Exercise prompt.
Every line of the data should be written out exactly, with the pictures left out.

Extracted material.
· · · ·

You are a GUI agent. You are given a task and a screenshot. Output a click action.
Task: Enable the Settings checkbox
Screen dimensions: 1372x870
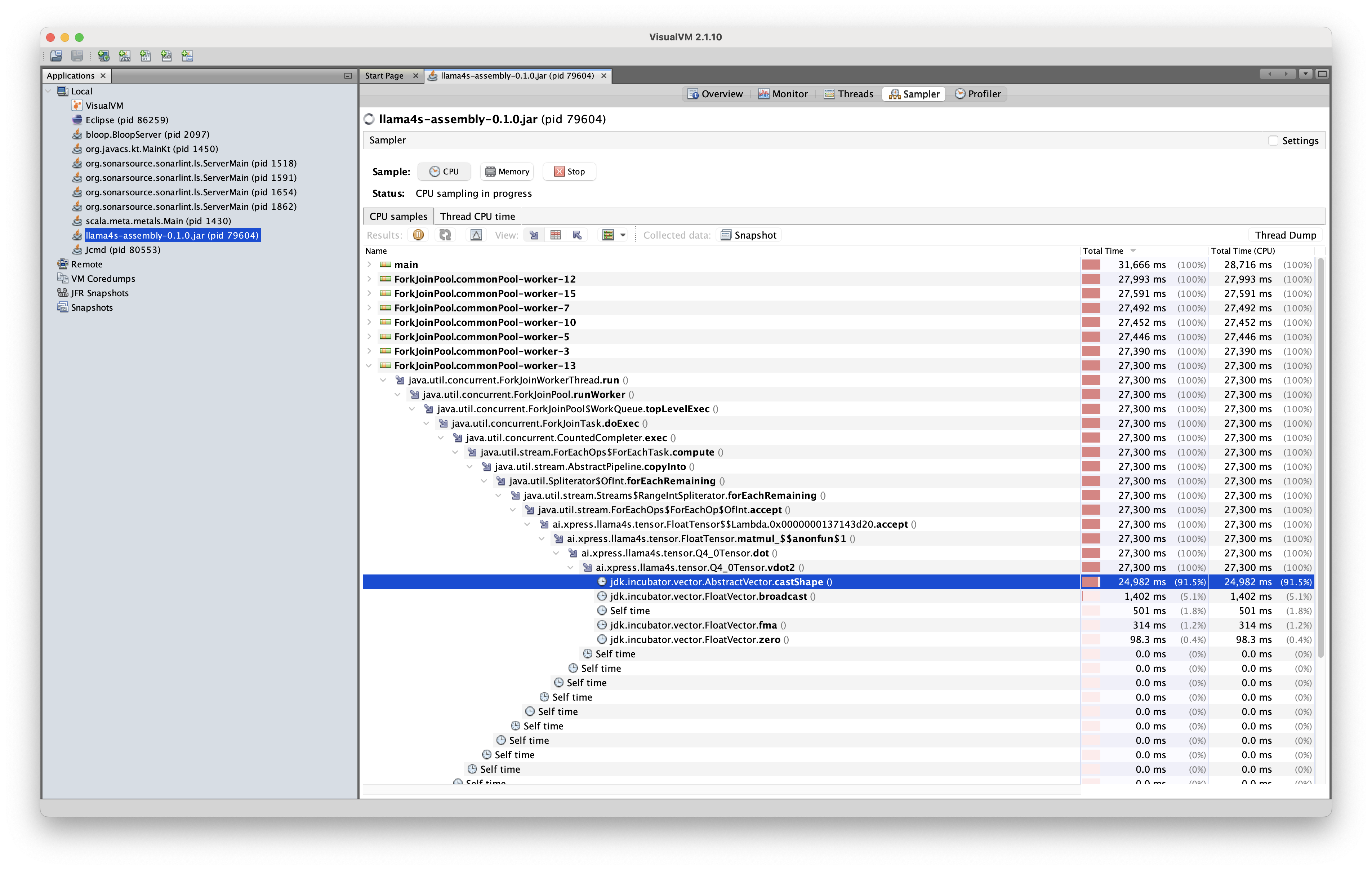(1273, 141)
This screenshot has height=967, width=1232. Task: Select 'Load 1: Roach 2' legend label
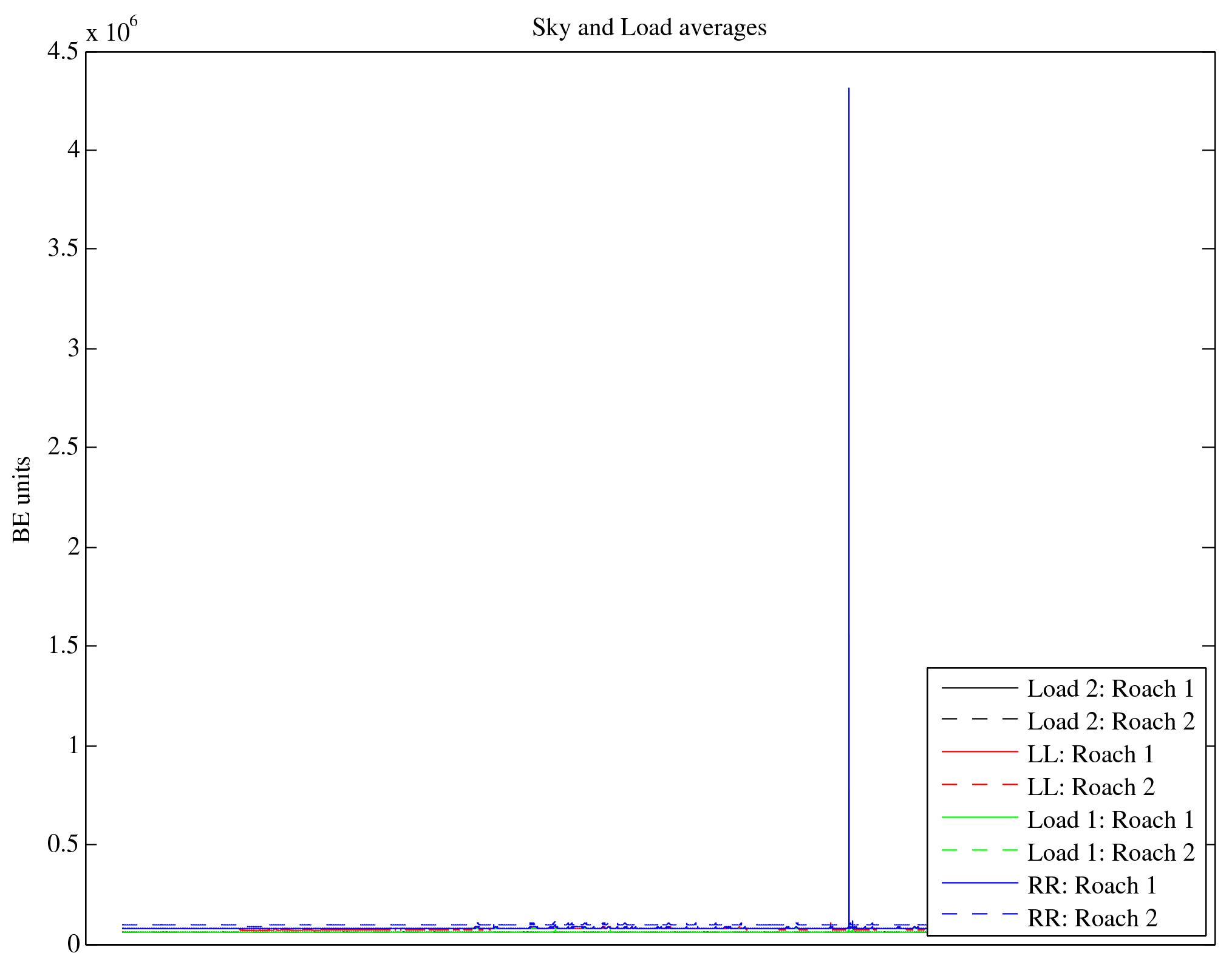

· · · ·

Exercise result.
You are a GUI agent. You are given a task and a screenshot. Output a click action.
Task: Enable the Settings checkbox
Screen dimensions: 1372x870
(1273, 141)
This screenshot has height=967, width=1232. Task: Select 'Load 1: Roach 2' legend label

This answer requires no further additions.